• [About this task]: Find every line in the material below with the string "Viewport" and state how many there are, with no other text.

• [Source information]:
►

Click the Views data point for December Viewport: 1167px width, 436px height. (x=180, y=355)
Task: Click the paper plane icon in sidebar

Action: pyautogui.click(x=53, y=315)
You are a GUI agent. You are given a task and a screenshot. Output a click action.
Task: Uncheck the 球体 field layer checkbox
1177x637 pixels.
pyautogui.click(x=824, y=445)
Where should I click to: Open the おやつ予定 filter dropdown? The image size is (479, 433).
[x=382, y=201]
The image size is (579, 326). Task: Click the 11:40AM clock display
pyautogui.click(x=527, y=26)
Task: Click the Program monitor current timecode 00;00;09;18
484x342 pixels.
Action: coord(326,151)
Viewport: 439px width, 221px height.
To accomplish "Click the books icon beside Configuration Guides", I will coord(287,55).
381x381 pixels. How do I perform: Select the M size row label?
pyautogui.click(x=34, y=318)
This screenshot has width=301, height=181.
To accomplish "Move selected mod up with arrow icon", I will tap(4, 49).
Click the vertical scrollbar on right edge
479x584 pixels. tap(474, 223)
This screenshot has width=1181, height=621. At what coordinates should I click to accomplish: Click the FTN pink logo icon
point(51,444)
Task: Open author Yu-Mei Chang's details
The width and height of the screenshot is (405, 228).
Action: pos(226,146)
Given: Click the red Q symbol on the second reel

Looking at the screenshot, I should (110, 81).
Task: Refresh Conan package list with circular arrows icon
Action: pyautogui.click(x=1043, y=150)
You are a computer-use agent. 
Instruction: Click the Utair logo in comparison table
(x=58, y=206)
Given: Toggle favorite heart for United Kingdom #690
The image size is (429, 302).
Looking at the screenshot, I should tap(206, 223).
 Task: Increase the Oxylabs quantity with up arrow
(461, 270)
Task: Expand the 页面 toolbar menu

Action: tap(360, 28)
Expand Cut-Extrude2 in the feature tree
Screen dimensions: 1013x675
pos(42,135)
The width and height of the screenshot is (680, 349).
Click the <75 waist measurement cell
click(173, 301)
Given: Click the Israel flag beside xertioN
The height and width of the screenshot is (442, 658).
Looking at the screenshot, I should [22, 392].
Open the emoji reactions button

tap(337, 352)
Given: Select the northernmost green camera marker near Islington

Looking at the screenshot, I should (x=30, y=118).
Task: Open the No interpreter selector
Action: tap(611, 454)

◄

• [Exercise result]: 2